75% of people with hyperparathyroidism will have high calcium and high PTH levels (like patients 1 through 6 in the table above). Many of these people will have labs that jump around, with the calcium going from high to normal and back to high; and PTH levels going up and down. It is very easy to make the diagnosis of hyperparathyroidism in these people and they will all get an operation sooner or later. Of course, waiting just makes things worse--discussed elsewhere.
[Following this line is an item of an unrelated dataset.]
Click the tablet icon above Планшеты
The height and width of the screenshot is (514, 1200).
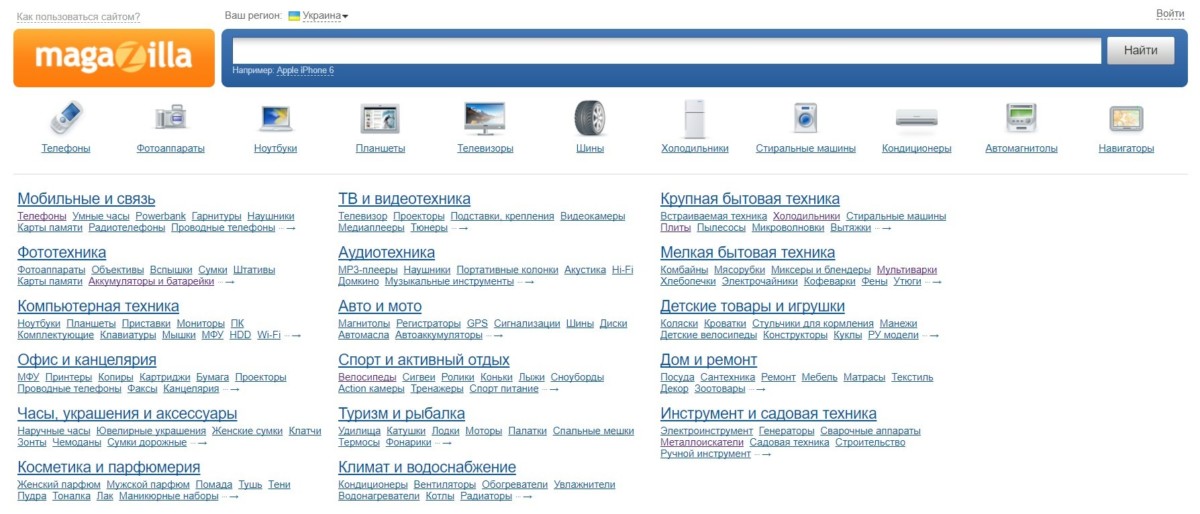pyautogui.click(x=380, y=119)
About 20% of parathyroid patients will have high calcium levels but their PTH levels will be in the normal range (like patients 3, 7 and 8 in the table above). These people can be a little more difficult to diagnose, and quite a few doctors will not make the correct diagnosis (they don't see enough of these to have the experience). These people often will have lots of symptoms. Their calcium is high (typically around 10.5 to 11.6) but their PTH levels are still in the "normal" range. Most of these patients have PTH levels between 40 to 60. If your calcium is frequently or persistently high, and your PTH isn't below 25, then you very likely have hyperparathyroidism. There are many thousands of people in the US who are misdiagnosed every year because their doctors don't know this. These patients will go to the doctor for years getting their calcium and PTH checked every few months while the doctor waits for the stars to align and the patient to have high calcium AND high PTH on the same test. This is silly... but at least 10% of you reading this have gone through this exact situation. Be careful... we get some folks with one high calcium level, a bunch of normal calcium levels, and a bunch of normal PTH levels and they think they have a parathyroid tumor--they do not. The concept here is "trends over time" and repeated levels. Repeated calcium levels above 10.4 and repeated PTH levels above 25 in a person over the age of 40 is almost always a parathyroid tumor.
About 2-5% of parathyroid patients will have normal calcium levels and high PTH levels (like patient number 10 in the table above). These patient are some of the hardest to diagnose, but two things are very common in this group 1) high ionized calcium levels and 2) kidney stones. Thus, if you had a recent bout of kidney stones and your calcium is "normal", make sure you check ionized calcium levels and PTH levels. Checking the urine for the amount of calcium in the urine is also a good test for this group... (a test that is not very helpful or necessary for most patients)
Patients in all three categories have hyperparathyroidism, and all of them will need surgery. They will all benefit from surgery.